Stated exercise 1: In the account of the parliamentary debate on grants for building churches, what amendment did Mr. Hobhouse propose?
Stated exercise 2: Extend the account of the parliamentary debate on grants for building churches, picking up after its final sentence.

Excerpt provided:
[Start]
Mr. Hobhouse thought that there were possessions in the hands of the Church which might by degrees be applied to the purpose in question. He admitted that a moral improvement had taken place in the country of late years, but maintained that this was an argument against the measure, as the fact shewed that improvement might advance without such an application of the public money. The honourable gentleman then went into some statements to prove, that several chapels of ease in the parishes of Westminster had numerous seats unoccupied, while dissenting chapels were thronged, and concluded by proposing an amendment, the substance of which was intended to set forth, that it was inexpedient to make any farther parliamentary grant for the building of churches.

Mr. Peel rebutted the last speaker's arguments, and explained that the principal object of parliament was to provide accommodation in churches for the poor. The right hon. gentleman drew a beautiful picture of the benefit, which frequently resulted to a whole family, from a single individual being drawn to attendance on religious worship, and contended, that if they could succeed in inviting one member only out of every family in 800,000, to celebrate the public services of the Church, they would effect a greater good than they could achieve by any other application of the same sum of money.

Mr. J. Smith thought that the building of churches was of less importance than promoting the education of the lower classes of the people.
[End]
Collected data:
[Start]
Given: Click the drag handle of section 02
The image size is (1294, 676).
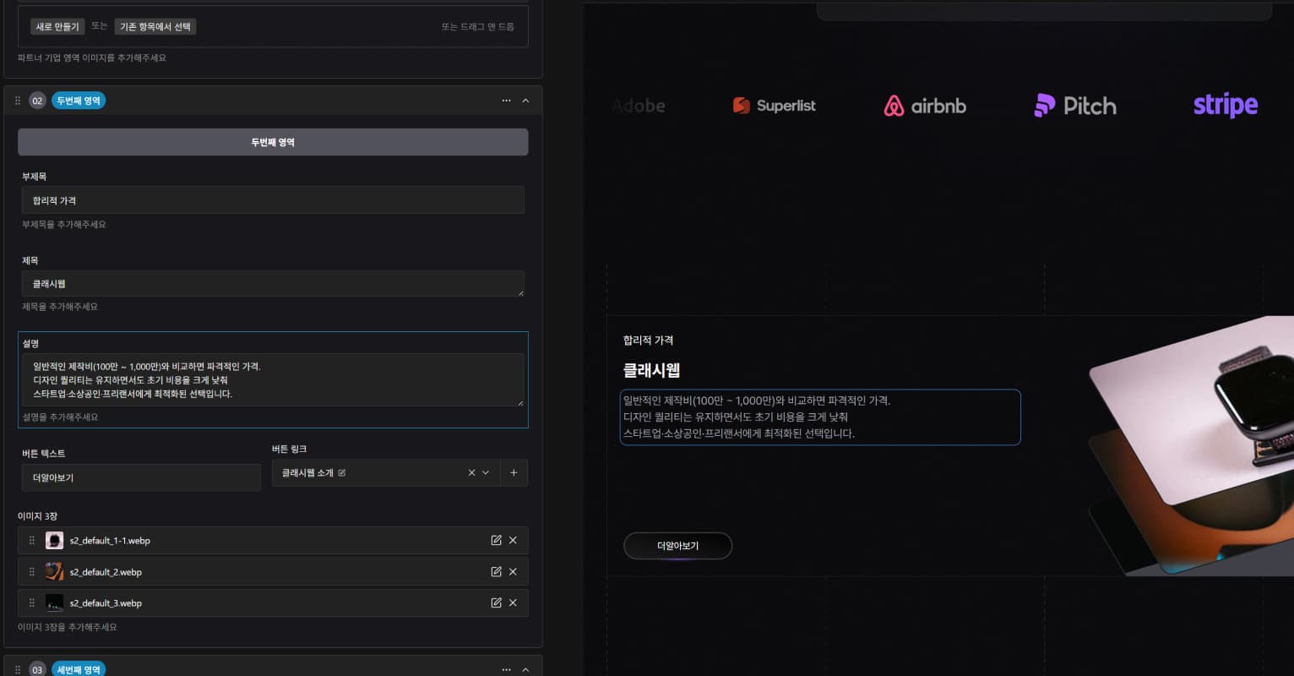Looking at the screenshot, I should [x=18, y=101].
[End]
Written answer 1: He proposed declaring it inexpedient to make any further parliamentary grant for building churches.

Written answer 2:
Dr. Lushington was of opinion that the grant was demanded of the house by the necessities of the people, and was no less a matter of justice than expediency, and more particularly at a time when a society, called the Home Missionary Society, was almost exclusively employed in sending agents to every part of the kingdom, for the purpose of increasing the number of those who no longer adhered to the Established Church. To the proposition which he had heard thrown out for vesting in the inhabitants the right of electing the clergymen of the new churches, he decidedly objected. He had seen enough of the mischief of such a system. In one case within his knowledge it had occasioned a litigation which lasted five whole years. The necessary canvass was degrading to the dignity of the establishment, and did not tend to place in the pulpit the clergyman fit for the function. He concluded by expressing his cordial approbation of the

vote.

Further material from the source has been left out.